Each line in the material below, starting at the one that contains "The height and" and ending at the one that contains "the 理想照耀中国 dropdown", should be repeated exactly; the pictures should not.

* **The input**
------------------------------------------------
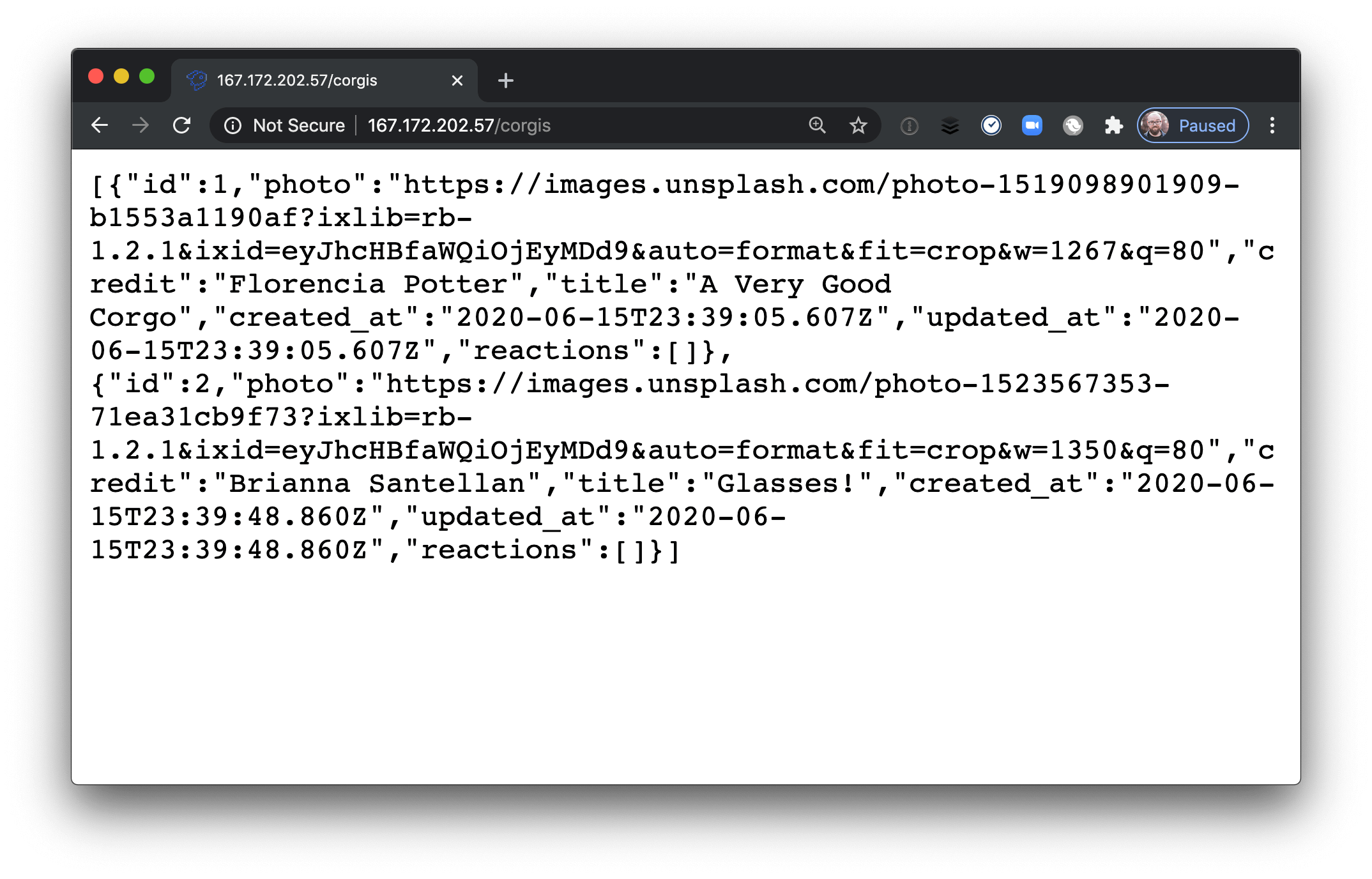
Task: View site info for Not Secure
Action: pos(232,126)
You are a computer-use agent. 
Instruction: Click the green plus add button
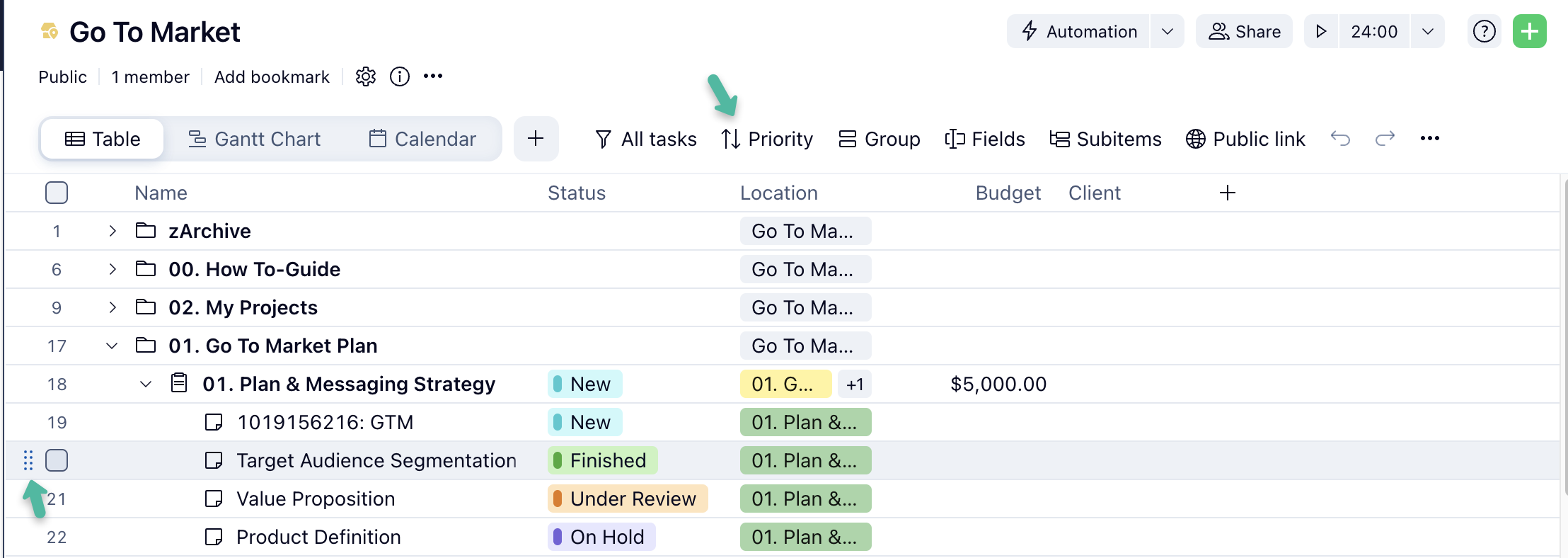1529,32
------------------------------------------------
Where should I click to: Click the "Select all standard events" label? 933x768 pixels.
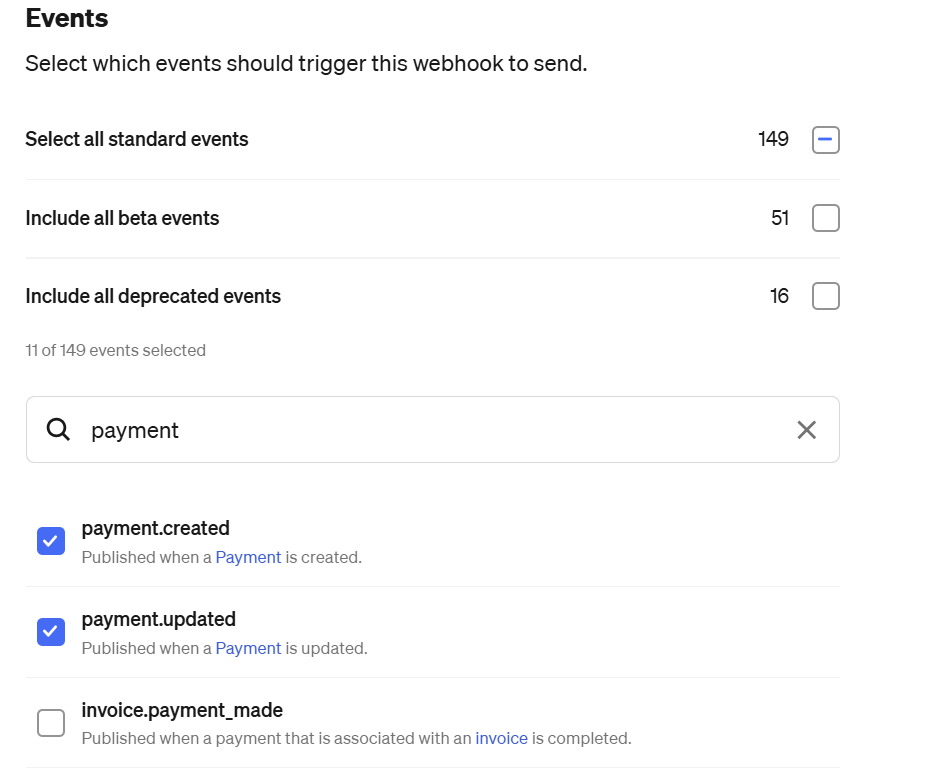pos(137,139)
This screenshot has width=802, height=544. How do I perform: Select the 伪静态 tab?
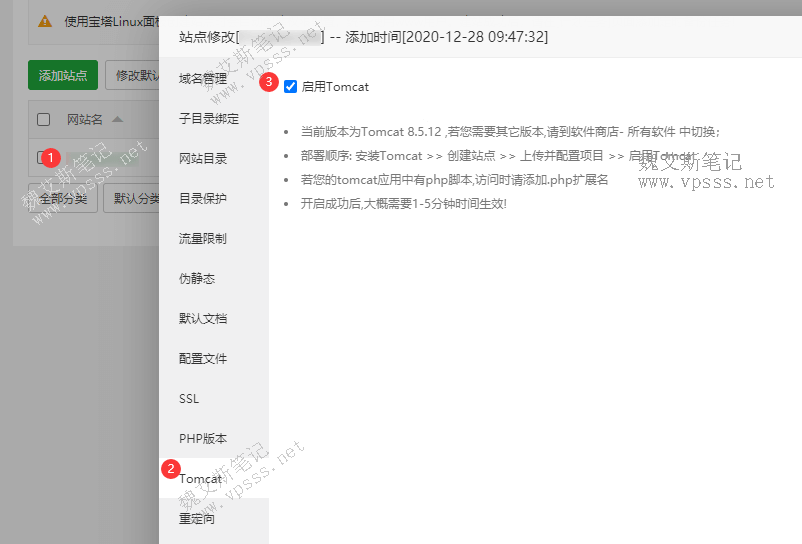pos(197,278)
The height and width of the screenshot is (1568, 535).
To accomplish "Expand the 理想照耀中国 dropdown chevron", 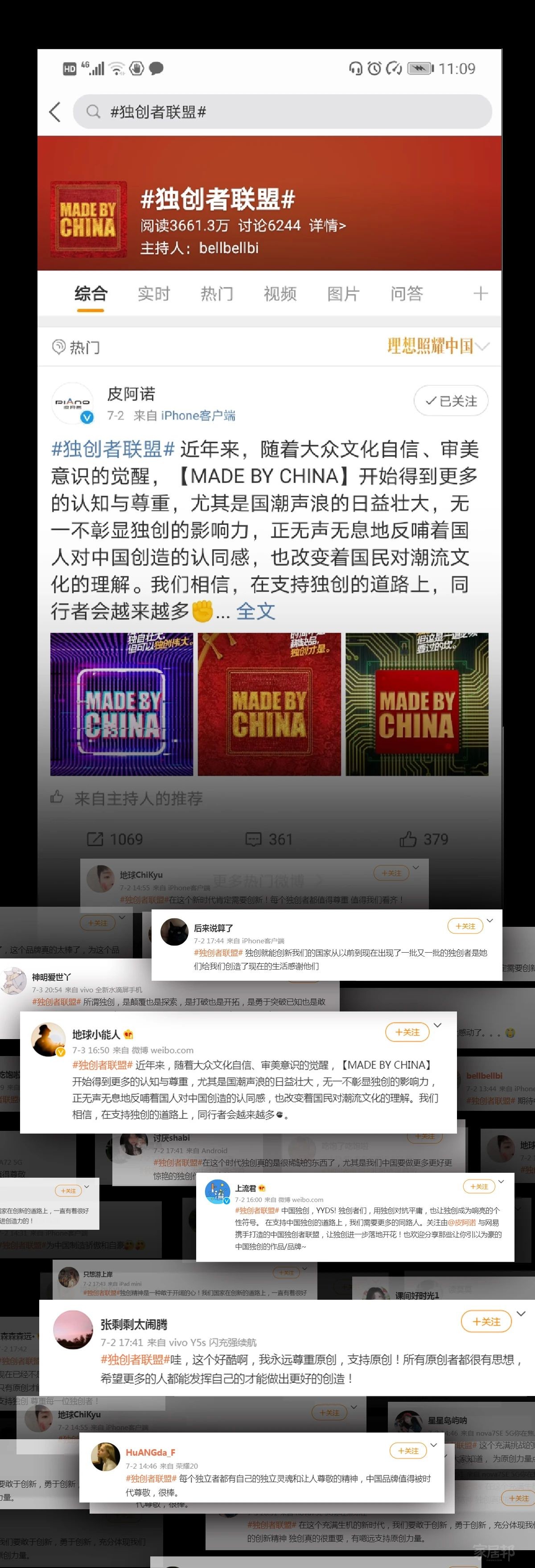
------------------------------------------------
* **Task answer**
The height and width of the screenshot is (1568, 535).
To accomplish "Expand the 理想照耀中国 dropdown chevron", 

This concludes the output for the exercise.